Long before construction workers broke ground on Illinois Street Residence Hall (ISR), the University of Illinois met with its construction contractor, Turner Construction Co., to discuss how they were going to make sure students could still enter and exit the Urbana, Ill., building throughout the year. Maintaining entry to ISR from Illinois Street is paramount because students need to access parts of the building during construction. The university worked with Turner to make sure the entrance would be complete by the time students returned to campus in the fall.  

“Good communication and timely decision-making were key in making that happen and, really, that took our efforts combined with the university,” says construction manager Rashad Hammoudeh. “We would suggest an idea, we tweaked it and made sure it worked with their suggestions … they basically gave us direction.”

The August deadline was the first of many the university and Turner has to meet. And as the ISR project rolls on, a healthy relationship between the university and its contractors and subcontractors has been critical in keeping the project on track.

A partnership rooted in communication

With a project as large as the ISR revamp, communication has been fundamental in both hitting the project’s deadlines and keeping everyone involved with the project up to date.

“We have several stakeholders within our department that have a vested interest in the success of this project,” says Alma Sealine, director of housing. “We want to make sure that there are structures in place that keep all of those stakeholders informed of progress so that we can share that information with respective stakeholders throughout the university.”

Each week, these stakeholders meet with the contractors and subcontractors on the project to keep everyone informed.

“We have an agenda we follow. We walk through and discuss the schedule and we look at the progress in all aspects. And then we discuss issues that may be coming up or challenges to staying on schedule,” says John Humlicek, associate director of housing and facilities.
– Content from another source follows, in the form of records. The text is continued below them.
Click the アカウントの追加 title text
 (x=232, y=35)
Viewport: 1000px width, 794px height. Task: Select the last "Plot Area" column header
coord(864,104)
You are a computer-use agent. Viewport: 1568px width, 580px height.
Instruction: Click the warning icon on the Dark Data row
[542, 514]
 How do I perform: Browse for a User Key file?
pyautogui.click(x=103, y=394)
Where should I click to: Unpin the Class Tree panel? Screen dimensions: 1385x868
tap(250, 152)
The group also does monthly walks around the site to check on progress. To make sure the channels of communication remain open when the groups are not meeting, University Housing also assigned “point individuals” in the group who act as liaisons between the contractors and the various university groups.
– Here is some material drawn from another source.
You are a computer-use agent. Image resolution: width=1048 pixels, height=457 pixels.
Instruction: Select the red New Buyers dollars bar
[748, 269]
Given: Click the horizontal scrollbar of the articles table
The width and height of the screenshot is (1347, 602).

Building on its effective communication strategy, the university team and its contractors will meet with an outside consultant for a half-day session early in November to talk about different communication styles and best practices.

“[The session] is simply aimed at reinforcing healthy working relations so that the success of the project is really guaranteed because everybody is on the same page,” Humlicek says.

Everyone is an expert

Recognizing everyone’s strengths and making contractors feel as if they are part of the team has been essential to the success of the project, Sealine says. Outlining expectations to contractors and subcontractors and communicating the importance of the student experience has helped bring the project’s vision to life in a timely manner.  

“You have to be engaged,” Sealine says. “You can’t expect that an architect or a construction manager is going to understand your expectations or what you’re wanting from a project if you’re not going to be engaged in that process and not communicating along the way.”

Hammoudeh agrees, saying that his No. 1 tip for clients is to “overcommunicate” what your expectations and goals are.

“If we don’t know what the client is expecting, then it’s very difficult to meet or exceed their expectations,” he says.

Along with engagement, trust in both yourself and the contractors is fundamental to success. Everyone is an expert, Sealine says.

“You need to trust [contractors’] experience because we do not have individuals who have the day-to-day experience that they bring to the table,” she says. “It’s that mutual trust between the experts in the room. Everyone has an expertise that they’re bringing to the project, and an awareness and acknowledgment of that is helpful.”